A large pothole on a country road.

Despite the unlikelihood that states will be granted the right to file bankruptcy anytime soon, analysts are still debating the issue.The opponents of bankruptcy have come up with some very ridiculous theories about why bankruptcy would be “horrible” for states. One anti-bankruptcy theory is that if states are given the right to file bankruptcy then investors will demand more interest on their bonds and with more interest to pay, fewer potholes will be fixed.

“The higher the interest rate a state has to pay, the more potholes that can’t be filled,” says Marilyn Cohen of Envision Capital, a company that invests in bonds. “There’s a whole chain reaction.”

This is almost laughable.  Right now many states have much more than potholes to worry about.  States are already facing a real bankruptcy, just without the protections that municipalities get when they file bankruptcy. Bankruptcy in essence is insolvency and states such as California are already insolvent. Bankruptcy for them would probably enable them to fill the potholes in their state both figuratively and literally. Stopping them from cutting their debt through a formal bankruptcy won’t make their troubles go away.  What is happening now is that states are cutting funding to essential services because they are required by law to balance their budget (with the exception of Vermont).

Other opponents to state bankruptcy are saying that if states are allowed to declare bankruptcy, then it will turn into a “free for all” where all 50 states will go bankrupt and discharge or reduce their debts.

Some also question whether allowing states to go bankrupt would be wise economic policy in the long run.

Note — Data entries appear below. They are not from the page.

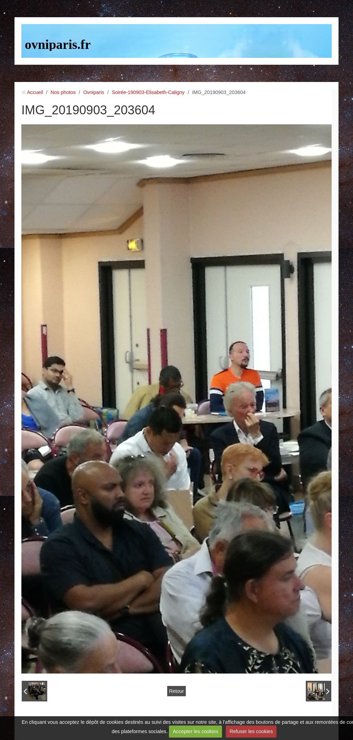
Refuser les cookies (251, 731)
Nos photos (63, 92)
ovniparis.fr (58, 44)
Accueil (35, 92)
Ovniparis (93, 92)
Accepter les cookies (195, 731)
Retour (176, 691)
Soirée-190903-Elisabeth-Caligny (148, 92)
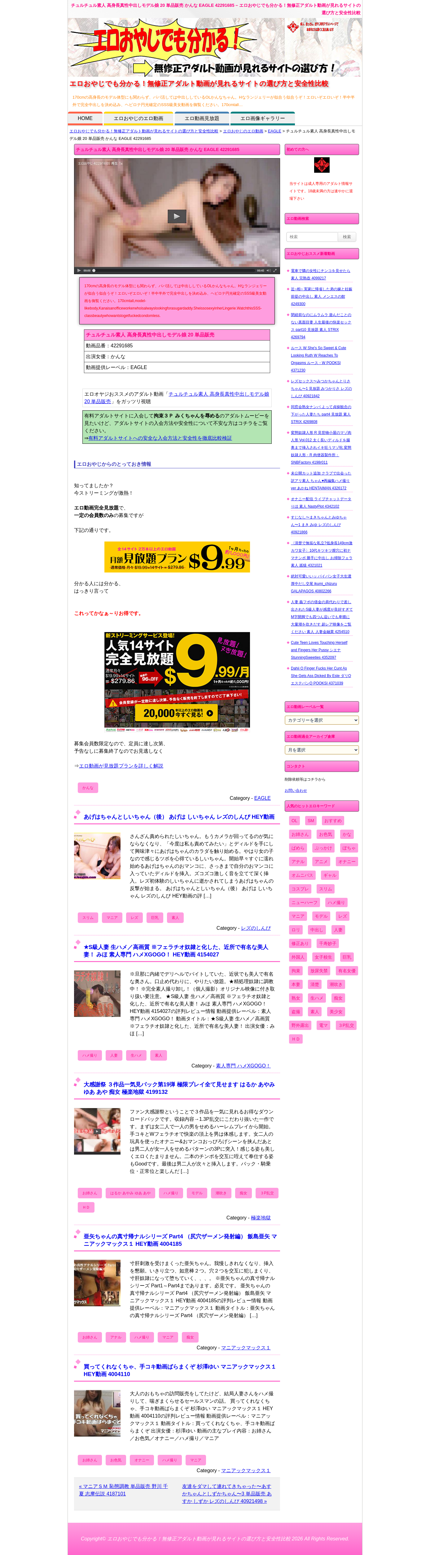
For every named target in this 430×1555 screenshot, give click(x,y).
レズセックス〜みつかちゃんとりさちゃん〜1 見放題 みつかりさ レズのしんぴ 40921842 (321, 388)
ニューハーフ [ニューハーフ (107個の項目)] (305, 902)
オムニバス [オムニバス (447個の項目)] (302, 875)
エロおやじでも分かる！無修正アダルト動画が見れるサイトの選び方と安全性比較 (143, 131)
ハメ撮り (89, 1055)
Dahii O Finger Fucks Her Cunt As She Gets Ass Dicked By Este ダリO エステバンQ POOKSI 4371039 (321, 675)
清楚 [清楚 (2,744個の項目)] (314, 984)
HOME (85, 118)
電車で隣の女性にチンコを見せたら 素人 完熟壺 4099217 (320, 274)
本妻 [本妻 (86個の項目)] (296, 984)
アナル (115, 1337)
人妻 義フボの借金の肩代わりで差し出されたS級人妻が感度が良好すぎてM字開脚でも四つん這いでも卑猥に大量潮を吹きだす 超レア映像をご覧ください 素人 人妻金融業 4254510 (322, 617)
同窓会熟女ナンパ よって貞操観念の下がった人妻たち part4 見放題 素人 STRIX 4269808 (321, 414)
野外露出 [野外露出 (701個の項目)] (300, 1025)
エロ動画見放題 (202, 118)
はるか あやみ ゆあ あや (130, 1193)
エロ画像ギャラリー (262, 118)
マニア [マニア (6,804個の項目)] (298, 916)
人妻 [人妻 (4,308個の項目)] (338, 929)
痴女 (243, 1193)
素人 (175, 918)
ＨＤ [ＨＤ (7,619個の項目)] (296, 1038)
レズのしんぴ (256, 928)
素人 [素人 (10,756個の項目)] (314, 1011)
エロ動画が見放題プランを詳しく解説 (121, 766)
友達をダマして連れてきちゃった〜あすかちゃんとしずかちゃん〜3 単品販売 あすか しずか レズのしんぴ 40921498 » (227, 1494)
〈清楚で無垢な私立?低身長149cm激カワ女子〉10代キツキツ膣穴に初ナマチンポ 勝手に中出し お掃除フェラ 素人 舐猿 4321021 (322, 554)
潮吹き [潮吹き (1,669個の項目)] (336, 984)
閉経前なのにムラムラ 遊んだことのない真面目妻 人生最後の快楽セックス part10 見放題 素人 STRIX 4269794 (321, 326)
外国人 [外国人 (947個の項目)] (298, 957)
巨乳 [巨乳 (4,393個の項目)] (347, 957)
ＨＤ (86, 1207)
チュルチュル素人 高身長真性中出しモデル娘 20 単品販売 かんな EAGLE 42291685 (157, 149)
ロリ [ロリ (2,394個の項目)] (296, 929)
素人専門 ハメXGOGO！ (243, 1065)
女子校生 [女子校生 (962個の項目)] (323, 957)
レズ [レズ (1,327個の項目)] (342, 916)
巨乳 (155, 918)
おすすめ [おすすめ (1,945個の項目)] (333, 820)
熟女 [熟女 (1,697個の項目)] (296, 998)
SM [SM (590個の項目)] (311, 820)
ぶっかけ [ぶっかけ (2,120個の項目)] (323, 847)
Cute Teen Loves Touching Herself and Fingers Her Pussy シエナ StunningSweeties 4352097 (319, 650)
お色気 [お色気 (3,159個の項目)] (325, 834)
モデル (197, 1193)
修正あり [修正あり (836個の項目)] (300, 943)
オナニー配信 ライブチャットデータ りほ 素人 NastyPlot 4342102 (321, 503)
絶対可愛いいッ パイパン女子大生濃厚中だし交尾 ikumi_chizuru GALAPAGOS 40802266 (321, 583)
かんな (88, 788)
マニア (112, 918)
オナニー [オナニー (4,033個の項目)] (347, 861)
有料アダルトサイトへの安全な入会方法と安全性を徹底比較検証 (160, 438)
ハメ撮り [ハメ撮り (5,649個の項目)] (336, 902)
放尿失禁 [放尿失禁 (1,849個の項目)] (319, 970)
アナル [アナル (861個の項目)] (298, 861)
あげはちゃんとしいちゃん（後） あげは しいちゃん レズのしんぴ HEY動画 (179, 816)
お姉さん (89, 1193)
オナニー (141, 1460)
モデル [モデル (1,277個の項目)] (321, 916)
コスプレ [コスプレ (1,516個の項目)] (300, 888)
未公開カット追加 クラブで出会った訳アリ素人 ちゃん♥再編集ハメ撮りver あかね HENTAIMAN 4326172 (321, 480)
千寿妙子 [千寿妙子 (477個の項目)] (327, 943)
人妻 (114, 1055)
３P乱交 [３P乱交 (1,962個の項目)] (346, 1025)
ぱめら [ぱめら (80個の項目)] (298, 847)
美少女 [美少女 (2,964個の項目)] (336, 1011)
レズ (134, 918)
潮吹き (221, 1193)
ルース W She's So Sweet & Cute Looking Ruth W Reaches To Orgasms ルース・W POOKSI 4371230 (318, 359)
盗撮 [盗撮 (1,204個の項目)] (296, 1011)
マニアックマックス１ (246, 1347)
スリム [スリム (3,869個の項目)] (325, 888)
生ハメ (136, 1055)
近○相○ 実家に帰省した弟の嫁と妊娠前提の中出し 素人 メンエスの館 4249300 (321, 296)
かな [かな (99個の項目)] (347, 834)
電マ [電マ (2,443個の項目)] (323, 1025)
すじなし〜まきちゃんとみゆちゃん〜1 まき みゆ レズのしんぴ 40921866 (319, 524)
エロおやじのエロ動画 (138, 118)
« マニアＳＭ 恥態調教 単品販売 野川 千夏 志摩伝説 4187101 (123, 1490)
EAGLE (274, 131)
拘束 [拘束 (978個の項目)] (296, 970)
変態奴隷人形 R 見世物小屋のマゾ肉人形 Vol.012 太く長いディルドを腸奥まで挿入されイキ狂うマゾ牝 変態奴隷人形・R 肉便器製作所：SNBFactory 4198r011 (321, 447)
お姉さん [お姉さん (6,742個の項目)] (300, 834)
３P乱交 (267, 1193)
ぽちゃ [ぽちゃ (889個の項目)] (349, 847)
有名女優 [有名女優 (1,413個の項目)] (347, 970)
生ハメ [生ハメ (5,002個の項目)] (316, 998)
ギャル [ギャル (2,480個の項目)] (329, 875)
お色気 (115, 1460)
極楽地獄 (261, 1217)
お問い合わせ (296, 790)
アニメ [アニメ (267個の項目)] (321, 861)
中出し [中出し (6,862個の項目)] (316, 929)
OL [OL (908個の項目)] (294, 820)
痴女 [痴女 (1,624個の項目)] (338, 998)
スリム (88, 918)
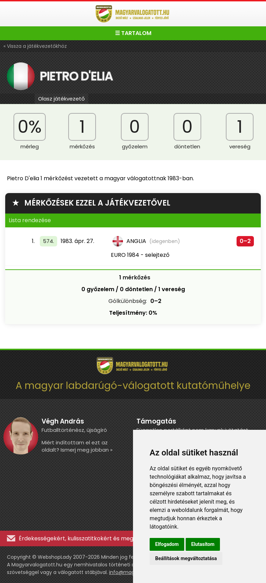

When a company or family cuts its debt through bankruptcy, it risks encouraging others to do the same, notes Dean Maki, chief U.S. economist at Barclays Capital. With states, the danger is greater.

Another illogic theory-how can Mr. Maki say that because one person files bankruptcy that it encourages others?  This is not a situation where bankruptcy debtors are trying to “keep up with the Joneses.”  Families are filing bankruptcy because they are in debt and need financial relief. And so is it with states. States are drowning in debt and quite logically are looking at all the options (and non-options) including changing the law so they can file bankruptcy.